=== Records for the task ===
* * * * * * * * *

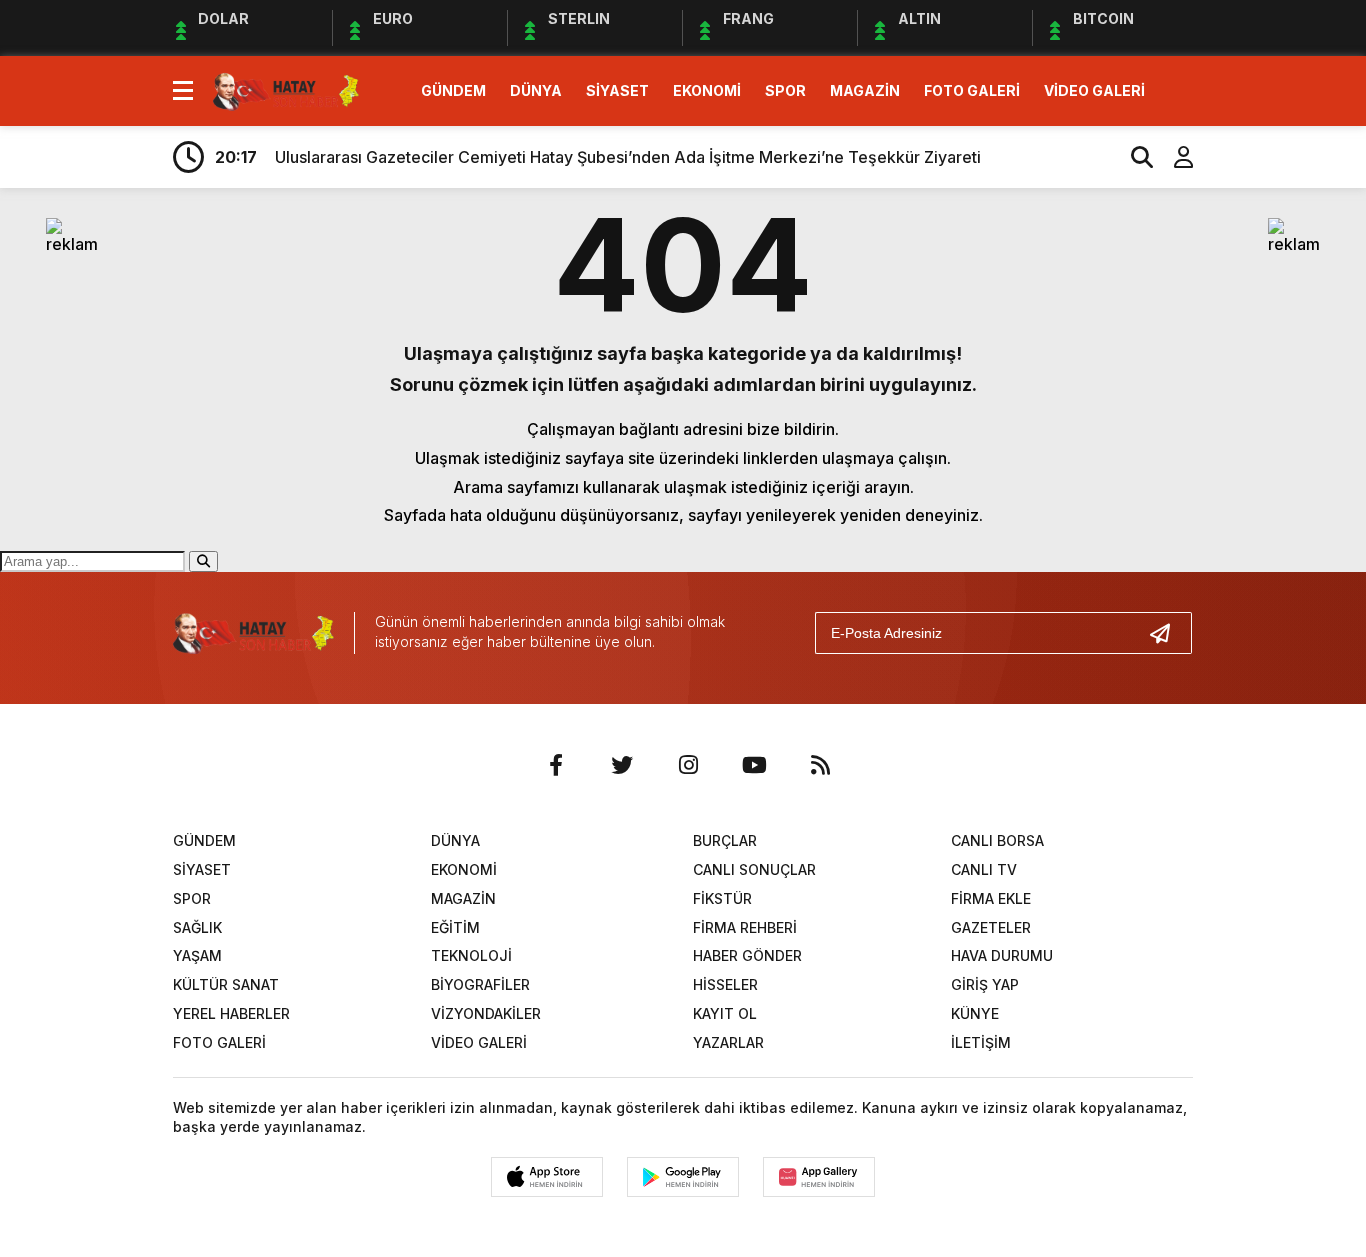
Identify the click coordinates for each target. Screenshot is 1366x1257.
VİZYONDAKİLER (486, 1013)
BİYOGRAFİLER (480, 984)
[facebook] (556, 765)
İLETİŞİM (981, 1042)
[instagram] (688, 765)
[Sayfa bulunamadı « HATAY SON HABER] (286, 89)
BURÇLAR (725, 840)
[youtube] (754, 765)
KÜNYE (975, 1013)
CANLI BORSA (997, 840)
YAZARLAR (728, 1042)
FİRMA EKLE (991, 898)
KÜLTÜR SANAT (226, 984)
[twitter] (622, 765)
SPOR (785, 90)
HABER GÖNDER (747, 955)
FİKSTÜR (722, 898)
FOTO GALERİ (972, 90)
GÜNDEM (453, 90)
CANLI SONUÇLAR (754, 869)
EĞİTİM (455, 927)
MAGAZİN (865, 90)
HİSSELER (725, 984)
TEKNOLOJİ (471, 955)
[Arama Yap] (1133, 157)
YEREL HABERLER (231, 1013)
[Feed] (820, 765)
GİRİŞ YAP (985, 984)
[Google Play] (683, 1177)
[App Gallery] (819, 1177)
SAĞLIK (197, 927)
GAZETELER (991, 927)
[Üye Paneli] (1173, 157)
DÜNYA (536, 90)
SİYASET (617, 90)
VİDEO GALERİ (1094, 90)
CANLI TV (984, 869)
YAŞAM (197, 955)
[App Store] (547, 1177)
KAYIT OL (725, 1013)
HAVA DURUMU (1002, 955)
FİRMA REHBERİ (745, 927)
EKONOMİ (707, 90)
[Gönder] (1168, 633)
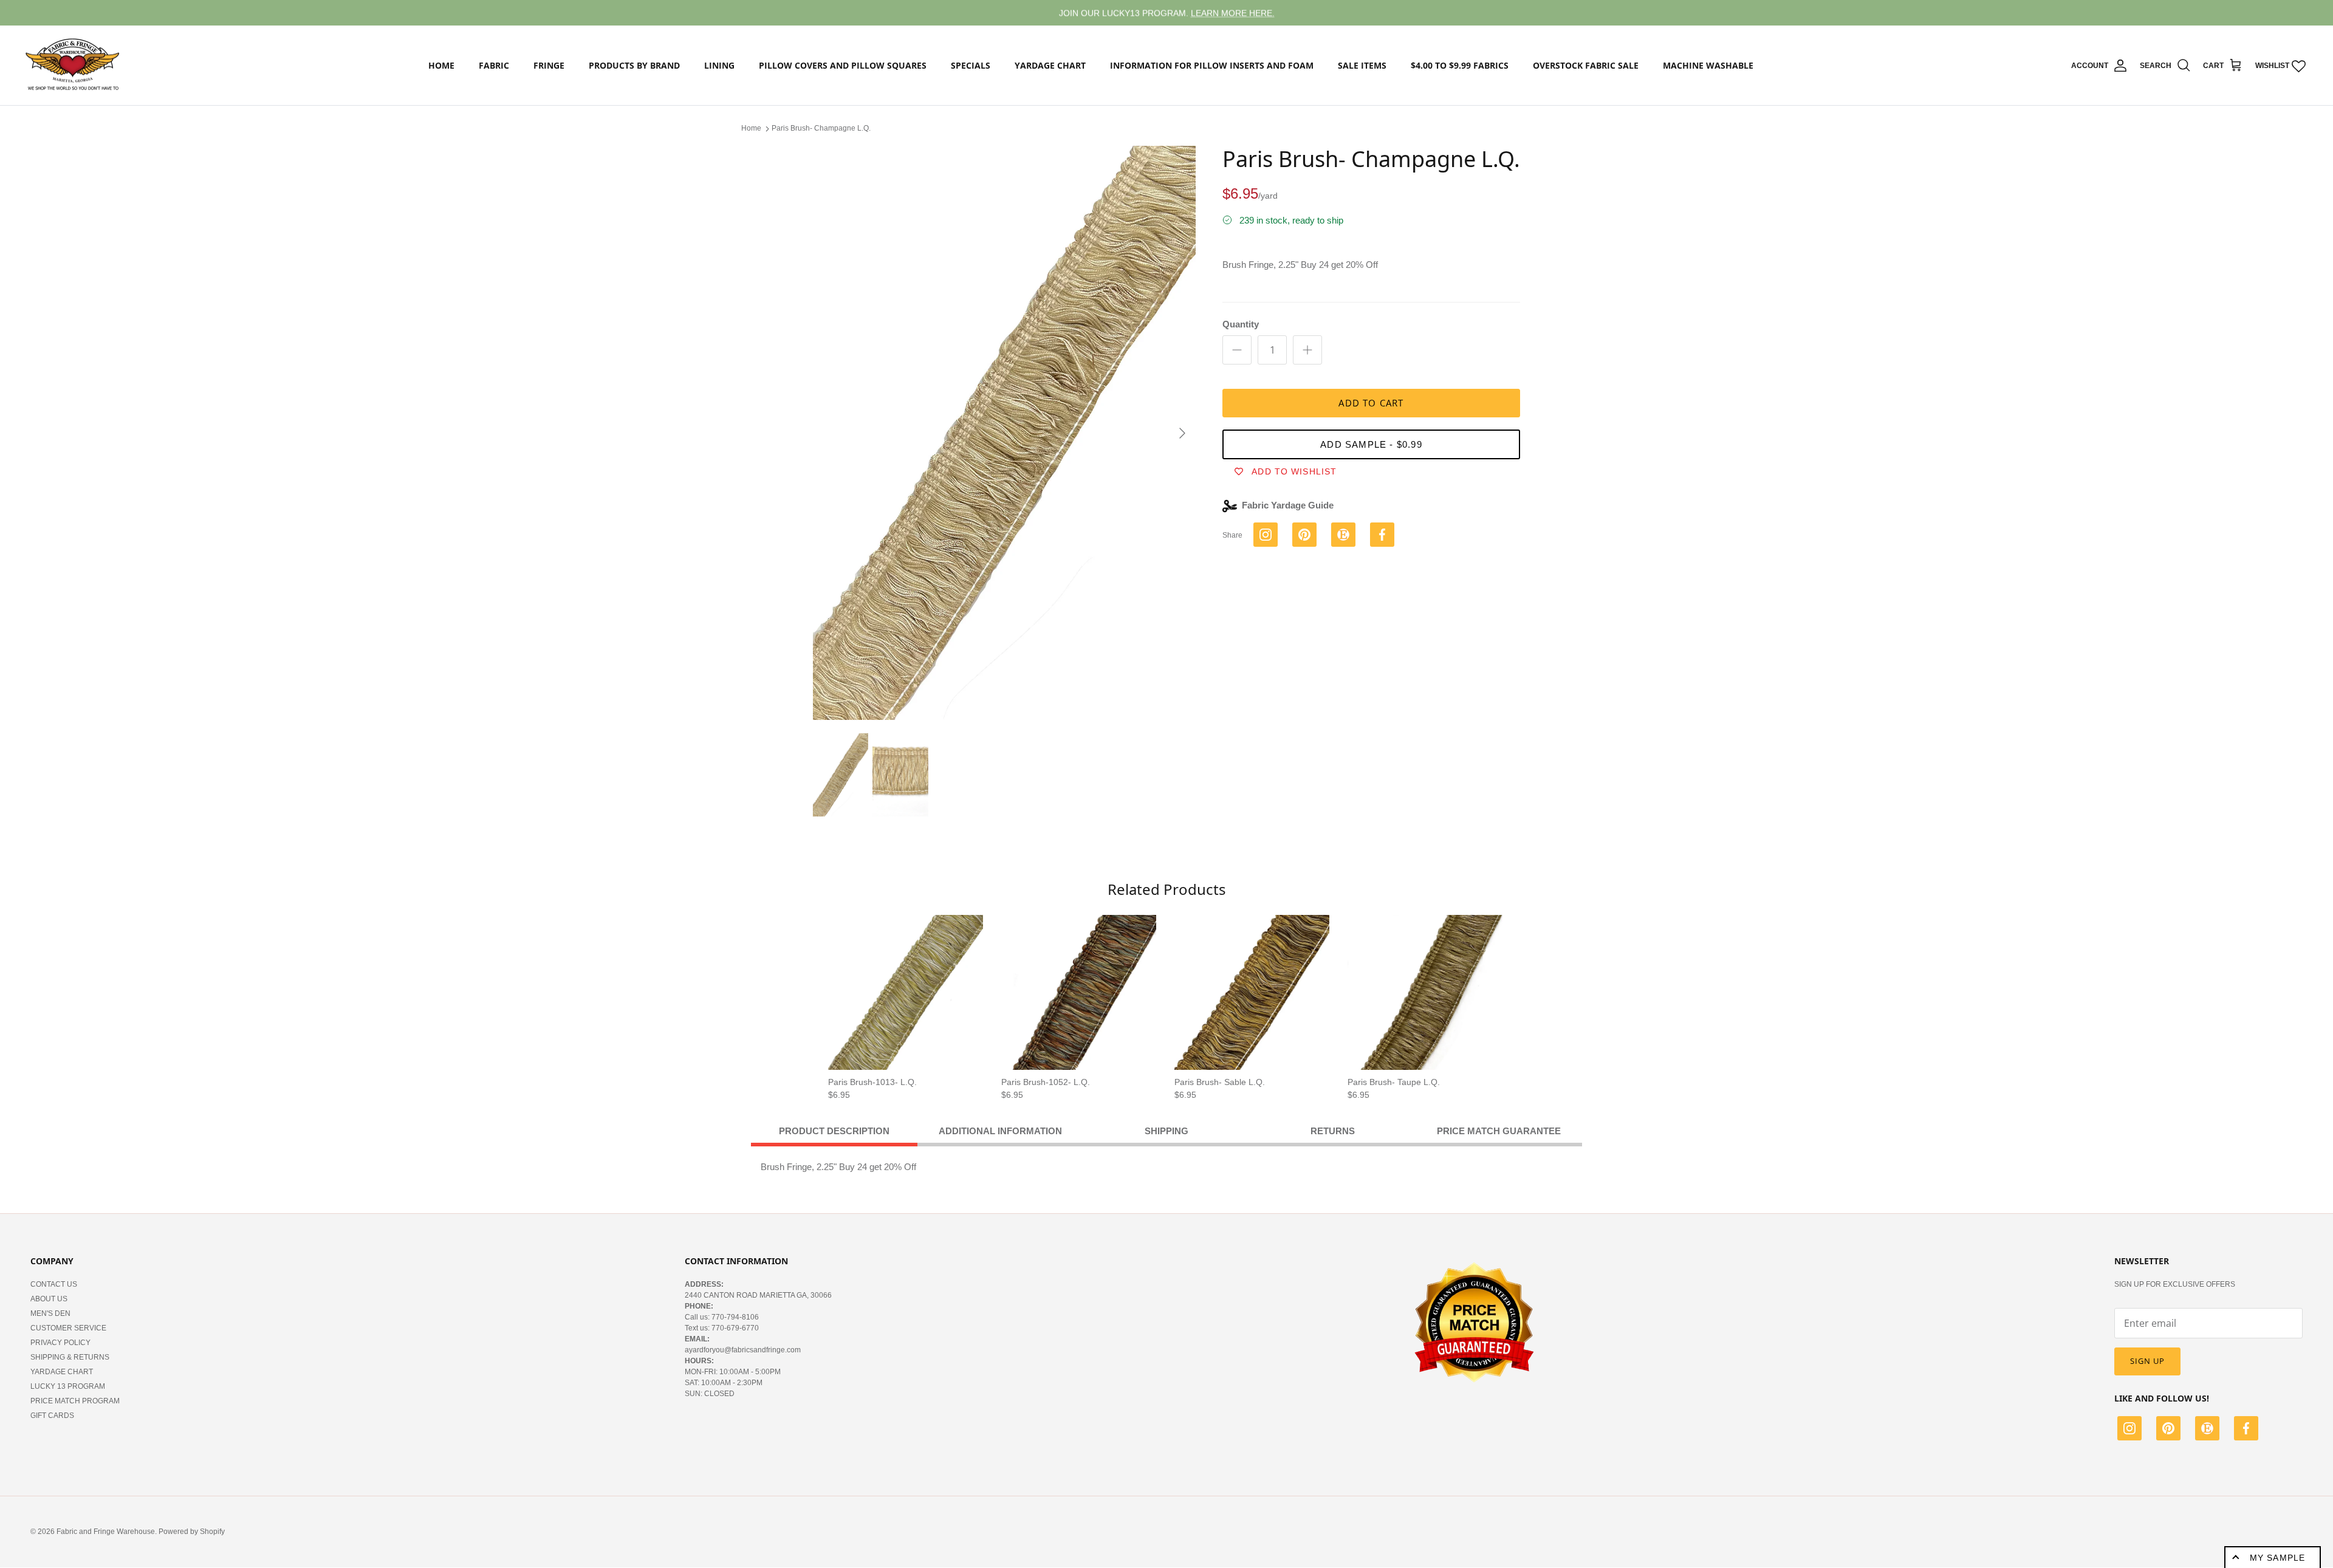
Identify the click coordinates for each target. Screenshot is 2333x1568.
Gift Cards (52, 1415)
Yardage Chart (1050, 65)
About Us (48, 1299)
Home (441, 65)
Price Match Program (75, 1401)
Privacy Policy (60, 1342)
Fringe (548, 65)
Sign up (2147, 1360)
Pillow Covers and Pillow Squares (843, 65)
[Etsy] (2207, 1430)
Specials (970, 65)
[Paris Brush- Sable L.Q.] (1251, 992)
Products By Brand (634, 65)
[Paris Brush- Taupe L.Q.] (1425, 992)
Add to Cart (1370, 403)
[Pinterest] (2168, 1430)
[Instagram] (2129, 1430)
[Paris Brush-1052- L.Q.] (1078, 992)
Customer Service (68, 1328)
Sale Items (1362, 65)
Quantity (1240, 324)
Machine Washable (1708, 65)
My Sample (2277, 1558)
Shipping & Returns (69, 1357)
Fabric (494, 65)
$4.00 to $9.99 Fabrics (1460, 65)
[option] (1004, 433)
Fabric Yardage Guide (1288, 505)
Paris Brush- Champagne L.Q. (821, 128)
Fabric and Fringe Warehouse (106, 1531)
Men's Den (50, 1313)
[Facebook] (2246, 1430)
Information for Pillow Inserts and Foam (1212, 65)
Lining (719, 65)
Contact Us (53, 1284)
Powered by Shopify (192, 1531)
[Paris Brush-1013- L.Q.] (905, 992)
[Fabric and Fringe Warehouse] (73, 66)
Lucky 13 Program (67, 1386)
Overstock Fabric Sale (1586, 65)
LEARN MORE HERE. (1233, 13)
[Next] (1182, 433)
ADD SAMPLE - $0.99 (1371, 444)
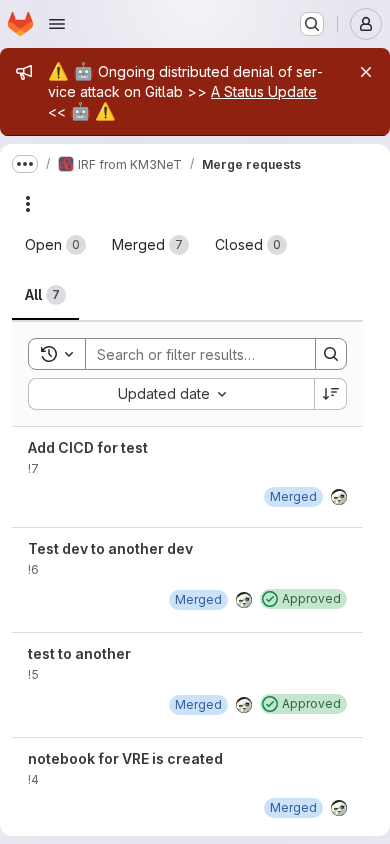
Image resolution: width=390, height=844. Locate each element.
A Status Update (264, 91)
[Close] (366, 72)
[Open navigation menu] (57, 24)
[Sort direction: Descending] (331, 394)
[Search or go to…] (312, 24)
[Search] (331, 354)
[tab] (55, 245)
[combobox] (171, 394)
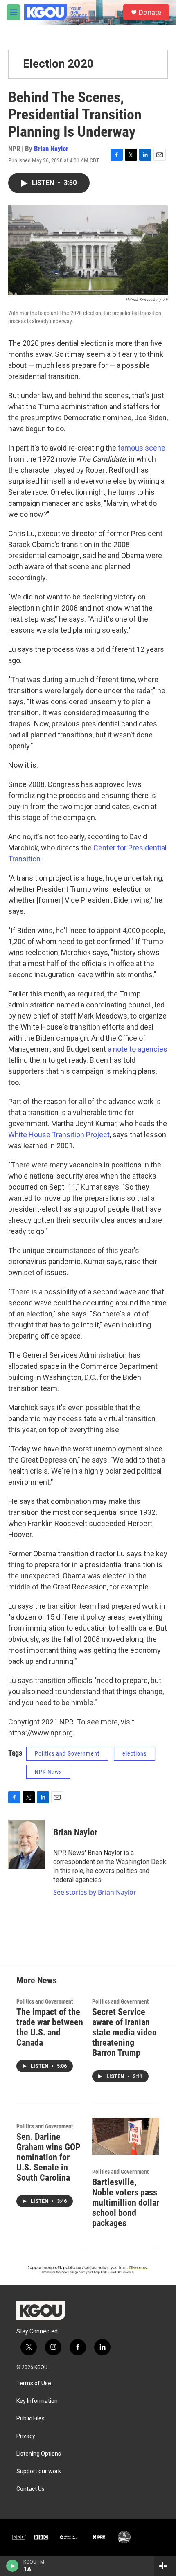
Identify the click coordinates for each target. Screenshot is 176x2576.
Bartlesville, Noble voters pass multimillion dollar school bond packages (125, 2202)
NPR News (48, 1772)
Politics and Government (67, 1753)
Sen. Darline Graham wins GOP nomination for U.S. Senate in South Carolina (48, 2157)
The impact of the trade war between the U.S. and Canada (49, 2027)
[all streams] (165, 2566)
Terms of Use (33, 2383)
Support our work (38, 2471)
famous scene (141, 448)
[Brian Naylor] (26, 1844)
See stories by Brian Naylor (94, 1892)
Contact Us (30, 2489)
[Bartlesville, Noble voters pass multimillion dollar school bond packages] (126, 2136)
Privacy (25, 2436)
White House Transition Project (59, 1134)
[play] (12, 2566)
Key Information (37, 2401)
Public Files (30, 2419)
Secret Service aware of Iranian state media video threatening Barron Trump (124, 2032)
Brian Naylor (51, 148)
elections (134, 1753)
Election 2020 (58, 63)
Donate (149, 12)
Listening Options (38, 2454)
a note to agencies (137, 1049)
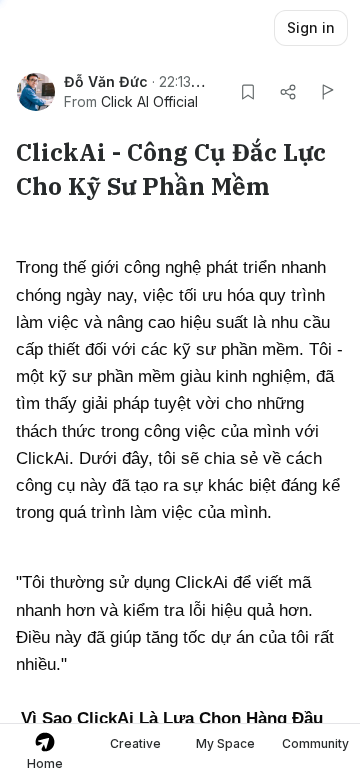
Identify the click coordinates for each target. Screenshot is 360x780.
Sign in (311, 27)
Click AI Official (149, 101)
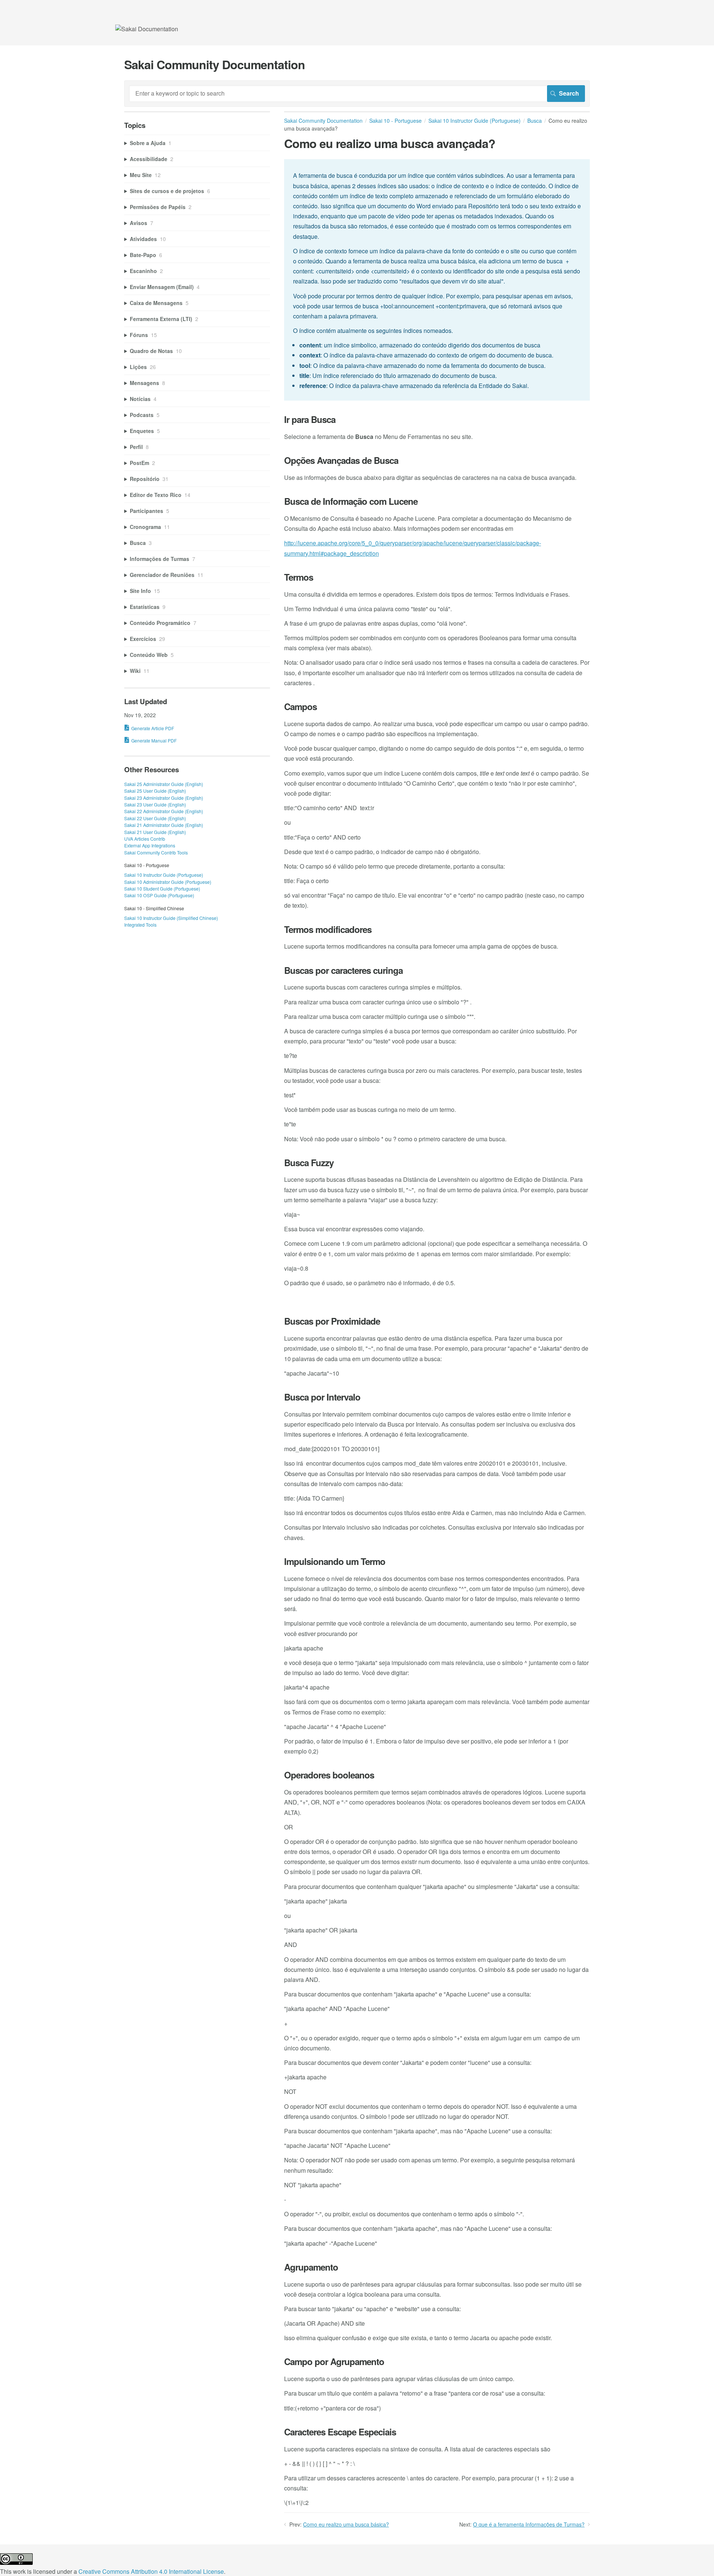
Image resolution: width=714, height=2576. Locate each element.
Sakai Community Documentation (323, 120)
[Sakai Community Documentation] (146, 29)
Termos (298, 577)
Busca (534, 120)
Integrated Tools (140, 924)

* * * * * * * * *

=== What needs to be done ===
Copy out, exactly and alone, the lines of the entries above between the ones holding "Shipping & Returns (69, 1357)" and "Lucky 13 Program (67, 1386)", inclusive.

=== Exercise result ===
Shipping & Returns (69, 1357)
Fabric (494, 65)
$4.00 to $9.99 Fabrics (1460, 65)
[option] (1004, 433)
Fabric Yardage Guide (1288, 505)
Paris Brush- Champagne L.Q. (821, 128)
Fabric and Fringe Warehouse (106, 1531)
Men's Den (50, 1313)
[Facebook] (2246, 1430)
Information for Pillow Inserts and Foam (1212, 65)
Lining (719, 65)
Contact Us (53, 1284)
Powered by Shopify (192, 1531)
[Paris Brush-1013- L.Q.] (905, 992)
[Fabric and Fringe Warehouse] (73, 66)
Lucky 13 Program (67, 1386)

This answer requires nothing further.